Большой театральный зал был переполнен. Первое действие изображало алтарь. На декоративном престоле — бутылки с вином, графины с настойками, закуска. У престола, на высоких ресторанных табуретах сидели священники в полном облачении и чокались церковными чашами. Артист, облаченный в дьяконский стихарь, играл на гармонии. На полу сидели монашки, перекидываясь в карты. Зал раздирался от хохота. Кому-то из зрителей стало дурно. Его выводили из зала, а он урчал по-звериному и, подхихикивая, кивал на сцену с лицом, искаженным и белым. Это еще больше рассмешило публику. В антракте говорили:
— Это цветочки… ягодки впереди! Вот, погодите… во втором действии выйдет Ростовцев, так все помешаемся от хохота!
Во втором действии, под вихри исступленных оваций, на сцену вышел знаменитый Александр Ростовцев.
Он был в длинном белом хитоне, мастерски загримированный под Христа. Он нес в руках золотое Евангелие.
По ходу пьесы артист должен был прочесть из этой книги два евангельских стиха из заповедей Блаженства. Медлительно и священнодейственно он подошел к аналою, положил Евангелие и густым волновым голосом произнес:
— Вонмем!
В зале стало тихо.
Ростовцев начал читать:
— Блаженны нищие духом; ибо их есть Царство Небесное… Блаженны плачущие, ибо они утешатся…
Здесь нужно было остановиться. Здесь нужно было произнести обличительный и страшный по своему кощунству монолог, заключив его словами:
— Подайте мне фрак и цилиндр!
Но этого не последовало. Ростовцев неожиданно замолчал. Молчание становится до того продолжительным, что артисту начинают шикать из-за кулис, махать руками, подсказывать слова, но он стоит, словно в лунном оцепенении и ничего не слышит.

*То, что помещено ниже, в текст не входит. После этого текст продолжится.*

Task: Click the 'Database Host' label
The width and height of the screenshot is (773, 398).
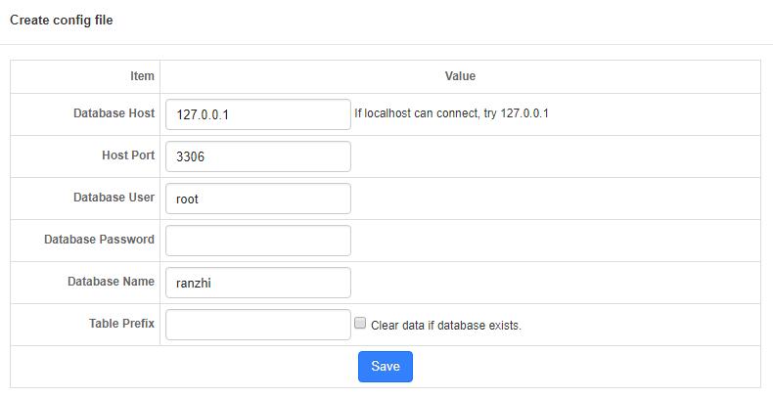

Наконец он вздрагивает и с каким-то испугом смотрит на раскрытое Евангелие. Руки его нервно теребят хитон. По лицу проходят судороги. Он опускает глаза в книгу и вначале шепотом, а потом все громче и громче начинает читать дальше:
— Блаженны алчущие и жаждущие правды, ибо они насытятся. Блаженны милостивии, ибо они помилованы будут…
Власть ли его чудесного голоса, обаяние ли артистического его имени, ночная ли тоска по этим гонимым и оплеванным словам Нагорной проповеди, образ ли живого Христа встал перед глазами, вызванный кощунственным перевоплощением артиста, — но в театре стояла такая тишина, что слышно было, как звенела она комариным жужжанием.

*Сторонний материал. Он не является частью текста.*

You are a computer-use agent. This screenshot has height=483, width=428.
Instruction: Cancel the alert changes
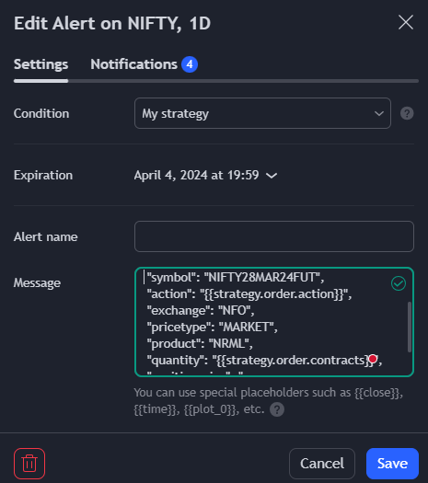(x=322, y=464)
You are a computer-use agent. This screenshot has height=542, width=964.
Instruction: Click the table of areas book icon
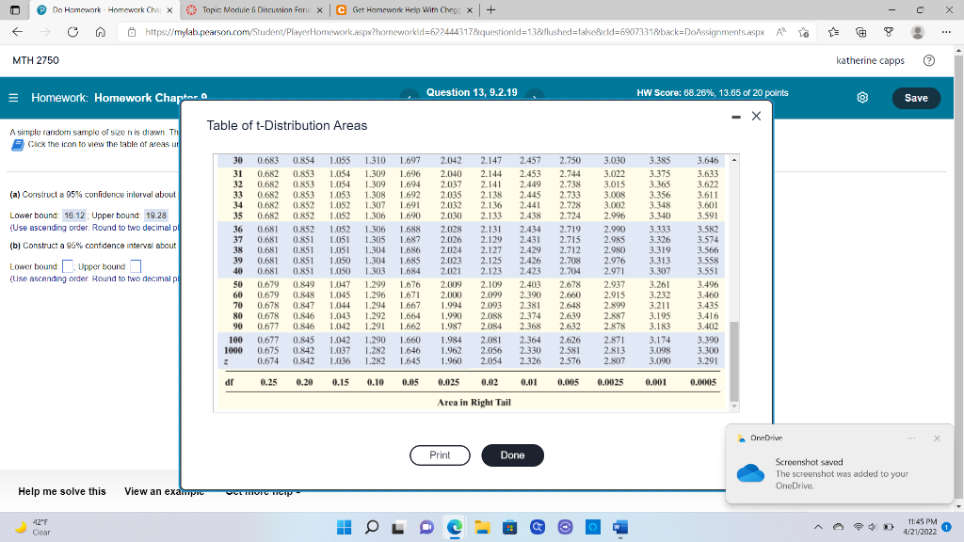click(x=18, y=144)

И в эту тишину шли, как пасхальные свечи вокруг церкви, слова Христа:
— Вы свет мира… любите врагов ваших… и молитесь за обижающих вас и гонящих вас…
Ростовцев прочитал всю главу, и никто в зале не пошевельнулся. За кулисами топали взволнованные быстрые шаги, и раздавался громкий шепот. Там уверяли друг друга, что артист шутит, это его излюбленный трюк, и сейчас, мол, ударит в темя публики таким «коленцем», что все превратится в веселый пляшущий дым!